Penpal: Dispatch Tool Today, RPG Interface Tomorrow

Isometric sketch of an RPG world map as an agentic software architecture with agent figures, castle repositories, and dispatch board

What if your agentic business looked like a world you could walk through

I started building Penpal because I was tired of context-switching.

Not the context-switching between tasks — the context-switching between managing AI agents. Open a terminal, start a session, write a prompt, watch it run, catch it when it goes off the rails, restart, repeat. It felt like babysitting interns who were brilliant but couldn't be left alone for five minutes. The leverage was real but the overhead was killing it.

So I built a dispatch layer. The kind of thing you build because you need it, not because someone asked for it.

The repo is open source. github.com/therealsiege/Penpal — Electron desktop app, TypeScript, MIT licensed. Stars and contributions welcome.

What Penpal Is Right Now

Penpal watches your GitHub repositories for issues labeled agent-ready. When one appears, it launches a three-agent pod:

  1. Solver — implements the solution in an isolated Git worktree
  2. Reviewer — validates the work independently, without seeing the solver's approach
  3. Executor — runs the tests, and if they fail, kicks off a self-correction loop

The worktree isolation is important. Each pod works in its own branch, in its own directory, without touching your main codebase until it's ready. If something blows up, nothing contaminates anything else. The pod finishes, opens a PR, and moves on.

That's the basic loop. Issue in, pull request out.

But there's more infrastructure underneath it than that description suggests.

The Routing Layer

Before a pod starts, Penpal scores the complexity of the task. Simple bug fix with clear reproduction steps? Route to the economic profile — local Ollama, zero cost, handles it fine. Architectural decision with broad surface area? Route to Opus with more iterations and tighter governance. You configure the thresholds. The system handles the assignment.
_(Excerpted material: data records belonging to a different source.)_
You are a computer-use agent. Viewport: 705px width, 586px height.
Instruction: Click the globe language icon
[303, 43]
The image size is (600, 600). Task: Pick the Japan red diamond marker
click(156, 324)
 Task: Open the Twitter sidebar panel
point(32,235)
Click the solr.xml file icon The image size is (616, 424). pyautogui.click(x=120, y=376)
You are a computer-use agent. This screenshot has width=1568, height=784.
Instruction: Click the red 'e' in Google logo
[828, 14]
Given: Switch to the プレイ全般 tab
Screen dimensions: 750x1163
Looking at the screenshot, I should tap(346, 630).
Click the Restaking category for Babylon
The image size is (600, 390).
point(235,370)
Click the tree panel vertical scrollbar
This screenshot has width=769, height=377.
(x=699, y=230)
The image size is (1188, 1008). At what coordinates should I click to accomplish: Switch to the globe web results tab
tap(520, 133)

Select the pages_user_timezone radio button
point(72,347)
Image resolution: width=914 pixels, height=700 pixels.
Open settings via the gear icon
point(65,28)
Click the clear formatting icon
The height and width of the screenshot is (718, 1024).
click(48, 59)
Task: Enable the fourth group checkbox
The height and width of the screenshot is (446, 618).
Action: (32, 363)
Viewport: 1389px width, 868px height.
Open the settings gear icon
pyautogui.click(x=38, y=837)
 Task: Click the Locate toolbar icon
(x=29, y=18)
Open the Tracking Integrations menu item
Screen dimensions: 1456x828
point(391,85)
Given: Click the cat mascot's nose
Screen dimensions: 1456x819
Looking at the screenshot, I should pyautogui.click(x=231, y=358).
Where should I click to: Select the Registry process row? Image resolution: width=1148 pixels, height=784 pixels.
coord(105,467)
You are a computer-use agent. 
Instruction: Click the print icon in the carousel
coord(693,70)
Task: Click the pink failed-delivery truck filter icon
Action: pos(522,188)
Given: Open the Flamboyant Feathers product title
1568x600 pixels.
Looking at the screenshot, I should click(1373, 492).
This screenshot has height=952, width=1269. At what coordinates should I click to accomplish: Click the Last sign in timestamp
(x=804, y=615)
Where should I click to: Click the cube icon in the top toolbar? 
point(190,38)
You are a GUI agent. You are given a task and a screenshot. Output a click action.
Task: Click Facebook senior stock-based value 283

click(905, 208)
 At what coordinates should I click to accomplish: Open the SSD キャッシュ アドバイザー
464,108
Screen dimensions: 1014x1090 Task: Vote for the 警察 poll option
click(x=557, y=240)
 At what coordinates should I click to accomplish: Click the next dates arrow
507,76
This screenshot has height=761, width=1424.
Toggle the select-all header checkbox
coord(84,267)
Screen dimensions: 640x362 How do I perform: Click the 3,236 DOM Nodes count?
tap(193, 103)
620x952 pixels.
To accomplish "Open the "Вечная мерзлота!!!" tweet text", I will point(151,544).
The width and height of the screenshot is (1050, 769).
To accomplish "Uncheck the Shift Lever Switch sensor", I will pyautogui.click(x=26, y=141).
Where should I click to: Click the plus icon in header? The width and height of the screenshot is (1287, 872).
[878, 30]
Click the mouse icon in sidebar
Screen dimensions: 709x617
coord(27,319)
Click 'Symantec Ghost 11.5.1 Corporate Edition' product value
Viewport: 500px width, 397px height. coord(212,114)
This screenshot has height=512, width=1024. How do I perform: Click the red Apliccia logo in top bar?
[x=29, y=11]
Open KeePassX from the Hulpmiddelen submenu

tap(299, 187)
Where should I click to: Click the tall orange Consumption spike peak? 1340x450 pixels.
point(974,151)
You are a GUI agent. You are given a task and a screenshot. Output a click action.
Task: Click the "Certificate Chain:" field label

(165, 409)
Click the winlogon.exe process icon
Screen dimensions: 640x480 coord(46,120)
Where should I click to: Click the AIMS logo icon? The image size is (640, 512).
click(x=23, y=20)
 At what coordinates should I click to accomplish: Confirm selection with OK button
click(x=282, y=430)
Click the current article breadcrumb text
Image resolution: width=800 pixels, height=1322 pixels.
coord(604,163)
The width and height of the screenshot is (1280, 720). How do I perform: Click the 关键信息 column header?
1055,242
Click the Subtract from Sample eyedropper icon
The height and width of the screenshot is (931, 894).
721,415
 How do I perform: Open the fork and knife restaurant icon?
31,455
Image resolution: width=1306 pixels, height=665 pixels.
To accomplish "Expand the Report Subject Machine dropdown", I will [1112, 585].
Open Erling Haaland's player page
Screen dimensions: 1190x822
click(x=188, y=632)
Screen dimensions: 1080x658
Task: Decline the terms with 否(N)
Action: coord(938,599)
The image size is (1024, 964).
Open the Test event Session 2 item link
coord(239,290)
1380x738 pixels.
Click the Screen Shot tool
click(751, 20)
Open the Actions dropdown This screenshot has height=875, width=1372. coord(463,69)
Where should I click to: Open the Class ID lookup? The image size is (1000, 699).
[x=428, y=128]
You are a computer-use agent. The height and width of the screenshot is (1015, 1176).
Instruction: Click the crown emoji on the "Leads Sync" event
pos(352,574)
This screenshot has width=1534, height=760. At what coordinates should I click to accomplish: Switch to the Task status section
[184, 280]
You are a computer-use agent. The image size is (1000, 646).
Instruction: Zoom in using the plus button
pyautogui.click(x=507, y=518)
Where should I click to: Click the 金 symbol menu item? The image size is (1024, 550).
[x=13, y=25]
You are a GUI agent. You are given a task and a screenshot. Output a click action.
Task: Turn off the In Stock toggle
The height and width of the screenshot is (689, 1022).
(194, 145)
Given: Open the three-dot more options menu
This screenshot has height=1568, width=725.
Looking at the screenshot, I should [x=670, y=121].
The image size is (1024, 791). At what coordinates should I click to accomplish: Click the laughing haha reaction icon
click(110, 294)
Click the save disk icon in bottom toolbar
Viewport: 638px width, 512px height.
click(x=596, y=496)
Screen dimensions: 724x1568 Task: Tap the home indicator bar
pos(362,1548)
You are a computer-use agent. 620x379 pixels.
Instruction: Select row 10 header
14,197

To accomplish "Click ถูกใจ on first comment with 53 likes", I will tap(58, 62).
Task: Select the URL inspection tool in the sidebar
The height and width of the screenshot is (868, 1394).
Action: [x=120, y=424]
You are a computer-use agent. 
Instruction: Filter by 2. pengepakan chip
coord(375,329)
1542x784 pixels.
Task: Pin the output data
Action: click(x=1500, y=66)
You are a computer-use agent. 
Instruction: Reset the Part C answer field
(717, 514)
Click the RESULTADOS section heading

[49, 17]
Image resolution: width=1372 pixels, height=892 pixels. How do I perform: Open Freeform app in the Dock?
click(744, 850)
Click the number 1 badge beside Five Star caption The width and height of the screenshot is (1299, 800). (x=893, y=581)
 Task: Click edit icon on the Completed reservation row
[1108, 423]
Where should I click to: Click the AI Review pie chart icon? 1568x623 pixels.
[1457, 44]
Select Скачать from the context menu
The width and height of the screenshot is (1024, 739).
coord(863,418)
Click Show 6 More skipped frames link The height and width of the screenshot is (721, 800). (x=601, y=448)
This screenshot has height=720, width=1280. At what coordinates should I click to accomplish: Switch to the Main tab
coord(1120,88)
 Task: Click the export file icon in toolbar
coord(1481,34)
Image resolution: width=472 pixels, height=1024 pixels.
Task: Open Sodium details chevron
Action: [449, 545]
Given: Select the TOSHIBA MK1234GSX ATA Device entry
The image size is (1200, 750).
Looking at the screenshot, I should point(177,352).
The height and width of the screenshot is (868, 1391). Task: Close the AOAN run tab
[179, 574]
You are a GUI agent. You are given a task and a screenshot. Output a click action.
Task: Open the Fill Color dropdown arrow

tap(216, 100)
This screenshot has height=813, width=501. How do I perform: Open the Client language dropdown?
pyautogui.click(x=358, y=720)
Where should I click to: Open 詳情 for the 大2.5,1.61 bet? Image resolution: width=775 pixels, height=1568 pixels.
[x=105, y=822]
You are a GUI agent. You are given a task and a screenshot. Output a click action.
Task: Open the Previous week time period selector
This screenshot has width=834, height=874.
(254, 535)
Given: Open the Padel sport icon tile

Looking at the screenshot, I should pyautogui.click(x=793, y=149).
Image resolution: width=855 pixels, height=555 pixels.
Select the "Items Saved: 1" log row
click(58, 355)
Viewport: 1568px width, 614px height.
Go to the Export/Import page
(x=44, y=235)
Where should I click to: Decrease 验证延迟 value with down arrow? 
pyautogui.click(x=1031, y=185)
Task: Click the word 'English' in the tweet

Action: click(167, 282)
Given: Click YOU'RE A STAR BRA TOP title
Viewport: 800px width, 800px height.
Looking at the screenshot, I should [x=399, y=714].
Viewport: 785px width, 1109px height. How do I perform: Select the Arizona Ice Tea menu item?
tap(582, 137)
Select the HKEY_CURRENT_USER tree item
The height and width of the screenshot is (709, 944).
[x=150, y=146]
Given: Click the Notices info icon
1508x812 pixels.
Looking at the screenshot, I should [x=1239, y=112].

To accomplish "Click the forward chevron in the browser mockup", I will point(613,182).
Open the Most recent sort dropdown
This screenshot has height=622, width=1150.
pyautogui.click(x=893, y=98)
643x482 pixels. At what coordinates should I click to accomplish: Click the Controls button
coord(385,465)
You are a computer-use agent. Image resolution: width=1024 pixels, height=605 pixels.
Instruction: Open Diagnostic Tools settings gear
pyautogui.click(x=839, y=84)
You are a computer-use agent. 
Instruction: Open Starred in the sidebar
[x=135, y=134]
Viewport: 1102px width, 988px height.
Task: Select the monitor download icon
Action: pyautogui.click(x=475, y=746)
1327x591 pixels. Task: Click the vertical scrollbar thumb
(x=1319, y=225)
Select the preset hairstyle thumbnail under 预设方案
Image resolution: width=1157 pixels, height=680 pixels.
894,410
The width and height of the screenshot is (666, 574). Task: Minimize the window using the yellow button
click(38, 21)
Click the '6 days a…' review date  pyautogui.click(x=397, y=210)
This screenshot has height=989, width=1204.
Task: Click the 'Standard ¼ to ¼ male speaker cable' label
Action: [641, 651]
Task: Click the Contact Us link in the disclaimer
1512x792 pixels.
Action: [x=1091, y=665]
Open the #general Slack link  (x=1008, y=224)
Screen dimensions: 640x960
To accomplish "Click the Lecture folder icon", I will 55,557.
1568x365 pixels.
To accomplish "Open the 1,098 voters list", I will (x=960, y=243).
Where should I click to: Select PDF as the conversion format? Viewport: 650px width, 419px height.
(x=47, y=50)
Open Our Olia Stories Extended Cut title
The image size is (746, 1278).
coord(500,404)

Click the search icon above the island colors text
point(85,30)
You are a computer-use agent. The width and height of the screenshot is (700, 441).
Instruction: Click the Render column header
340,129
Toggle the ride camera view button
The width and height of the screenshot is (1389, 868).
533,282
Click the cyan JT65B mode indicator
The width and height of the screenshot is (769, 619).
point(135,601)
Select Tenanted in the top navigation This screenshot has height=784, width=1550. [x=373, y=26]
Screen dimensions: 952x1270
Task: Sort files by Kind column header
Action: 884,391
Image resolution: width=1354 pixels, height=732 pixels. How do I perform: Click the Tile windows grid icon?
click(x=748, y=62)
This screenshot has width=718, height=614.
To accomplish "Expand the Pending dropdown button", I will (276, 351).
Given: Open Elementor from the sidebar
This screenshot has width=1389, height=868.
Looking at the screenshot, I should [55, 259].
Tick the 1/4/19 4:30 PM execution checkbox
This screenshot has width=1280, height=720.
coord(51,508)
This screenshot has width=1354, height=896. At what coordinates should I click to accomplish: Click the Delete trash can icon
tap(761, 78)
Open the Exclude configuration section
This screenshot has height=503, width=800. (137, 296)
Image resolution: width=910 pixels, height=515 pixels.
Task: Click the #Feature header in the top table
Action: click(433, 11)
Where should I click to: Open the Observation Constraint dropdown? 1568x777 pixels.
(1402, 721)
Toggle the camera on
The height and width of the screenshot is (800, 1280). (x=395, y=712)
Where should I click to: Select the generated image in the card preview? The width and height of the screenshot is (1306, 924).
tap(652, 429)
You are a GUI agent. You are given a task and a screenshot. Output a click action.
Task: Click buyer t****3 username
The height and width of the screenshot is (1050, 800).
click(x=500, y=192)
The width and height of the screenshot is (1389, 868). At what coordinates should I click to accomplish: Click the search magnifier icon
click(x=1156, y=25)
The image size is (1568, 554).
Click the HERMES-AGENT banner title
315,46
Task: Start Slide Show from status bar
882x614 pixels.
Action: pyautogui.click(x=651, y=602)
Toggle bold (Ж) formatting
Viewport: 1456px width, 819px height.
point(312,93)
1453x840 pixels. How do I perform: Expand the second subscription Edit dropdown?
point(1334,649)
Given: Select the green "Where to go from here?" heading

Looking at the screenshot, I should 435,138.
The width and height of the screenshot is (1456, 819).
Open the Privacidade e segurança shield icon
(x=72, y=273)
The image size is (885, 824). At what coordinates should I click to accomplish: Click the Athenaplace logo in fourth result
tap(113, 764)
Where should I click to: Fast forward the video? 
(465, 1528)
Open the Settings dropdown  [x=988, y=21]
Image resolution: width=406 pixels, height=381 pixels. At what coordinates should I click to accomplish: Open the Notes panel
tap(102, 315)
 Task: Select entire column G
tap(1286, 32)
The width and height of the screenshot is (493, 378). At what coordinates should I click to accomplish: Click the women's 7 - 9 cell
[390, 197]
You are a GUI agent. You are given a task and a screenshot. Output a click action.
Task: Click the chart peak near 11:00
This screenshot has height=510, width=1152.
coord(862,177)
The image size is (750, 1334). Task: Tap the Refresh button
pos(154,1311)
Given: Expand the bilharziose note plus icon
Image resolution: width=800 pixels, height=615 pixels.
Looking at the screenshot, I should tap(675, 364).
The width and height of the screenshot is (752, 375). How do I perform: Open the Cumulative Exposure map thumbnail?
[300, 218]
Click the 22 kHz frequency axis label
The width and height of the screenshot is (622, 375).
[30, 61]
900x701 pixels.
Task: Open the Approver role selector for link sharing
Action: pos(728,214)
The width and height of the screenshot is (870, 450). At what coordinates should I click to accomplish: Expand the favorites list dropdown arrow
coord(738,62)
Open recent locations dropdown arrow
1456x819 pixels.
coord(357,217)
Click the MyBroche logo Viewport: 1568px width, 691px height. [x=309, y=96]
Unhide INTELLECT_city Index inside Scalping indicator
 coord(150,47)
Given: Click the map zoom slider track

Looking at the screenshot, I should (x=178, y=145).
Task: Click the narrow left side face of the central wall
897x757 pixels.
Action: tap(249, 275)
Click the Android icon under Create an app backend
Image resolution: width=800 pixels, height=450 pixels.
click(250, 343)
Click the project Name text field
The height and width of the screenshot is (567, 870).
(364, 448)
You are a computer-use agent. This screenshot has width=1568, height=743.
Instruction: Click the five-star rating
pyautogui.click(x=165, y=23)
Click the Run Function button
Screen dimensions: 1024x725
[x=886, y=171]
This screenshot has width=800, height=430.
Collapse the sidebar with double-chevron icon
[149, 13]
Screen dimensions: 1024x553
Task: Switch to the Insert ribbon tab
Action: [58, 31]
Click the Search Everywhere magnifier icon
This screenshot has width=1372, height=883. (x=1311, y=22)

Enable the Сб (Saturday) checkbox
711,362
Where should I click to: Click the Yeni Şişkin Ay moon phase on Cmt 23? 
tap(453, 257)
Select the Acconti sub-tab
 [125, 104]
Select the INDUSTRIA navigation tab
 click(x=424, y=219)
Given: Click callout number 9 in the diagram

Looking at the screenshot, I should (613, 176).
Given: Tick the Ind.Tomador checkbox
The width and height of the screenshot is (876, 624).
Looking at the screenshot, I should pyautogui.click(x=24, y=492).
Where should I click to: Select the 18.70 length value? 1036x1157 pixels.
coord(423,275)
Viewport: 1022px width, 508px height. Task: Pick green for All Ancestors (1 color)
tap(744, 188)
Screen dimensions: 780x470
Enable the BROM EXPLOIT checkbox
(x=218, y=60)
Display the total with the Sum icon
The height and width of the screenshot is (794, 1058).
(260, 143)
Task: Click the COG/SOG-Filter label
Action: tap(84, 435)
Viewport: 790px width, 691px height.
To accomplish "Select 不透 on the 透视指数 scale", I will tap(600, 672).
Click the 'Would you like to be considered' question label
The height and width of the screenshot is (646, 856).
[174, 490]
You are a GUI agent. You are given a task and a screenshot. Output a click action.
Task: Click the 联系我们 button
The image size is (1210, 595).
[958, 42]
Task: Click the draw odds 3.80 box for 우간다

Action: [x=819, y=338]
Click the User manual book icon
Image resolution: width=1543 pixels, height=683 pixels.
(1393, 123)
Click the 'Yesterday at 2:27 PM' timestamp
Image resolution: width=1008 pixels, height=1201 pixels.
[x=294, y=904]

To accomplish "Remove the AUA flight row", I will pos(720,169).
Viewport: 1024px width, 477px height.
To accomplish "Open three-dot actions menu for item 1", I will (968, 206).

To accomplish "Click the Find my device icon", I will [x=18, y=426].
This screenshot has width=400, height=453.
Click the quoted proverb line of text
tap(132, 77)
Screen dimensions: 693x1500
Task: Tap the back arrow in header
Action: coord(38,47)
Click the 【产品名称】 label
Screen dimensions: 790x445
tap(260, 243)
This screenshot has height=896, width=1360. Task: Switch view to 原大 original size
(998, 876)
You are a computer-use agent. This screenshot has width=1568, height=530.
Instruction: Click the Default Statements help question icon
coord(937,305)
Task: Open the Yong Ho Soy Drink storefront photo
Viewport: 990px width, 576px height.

This matters more than it sounds. Running Opus on every task is how you burn through budget on things that didn't need it. Running a local model on something genuinely complex is how you get PRs that look finished but aren't. The routing layer is where the economics of running agents at scale actually live.

The Fleet Layer

Penpal runs across machines. Each machine shows up as a pin on an isometric world map inside the Electron desktop app, with a heartbeat indicator showing whether it's online and what it's running. No central broker — fleet discovery happens through Slack heartbeats. The machines find each other.

If you have three machines, you have three parallel execution environments. Issues get dispatched across the fleet based on availability and load. One pod per machine, running simultaneously, each completely isolated.

The ReasoningBank

As pods complete, Penpal logs what worked. Not the code — the patterns. What context was useful, what the routing score was, what iteration the solution came together on. These feed back into future routing decisions and context injection.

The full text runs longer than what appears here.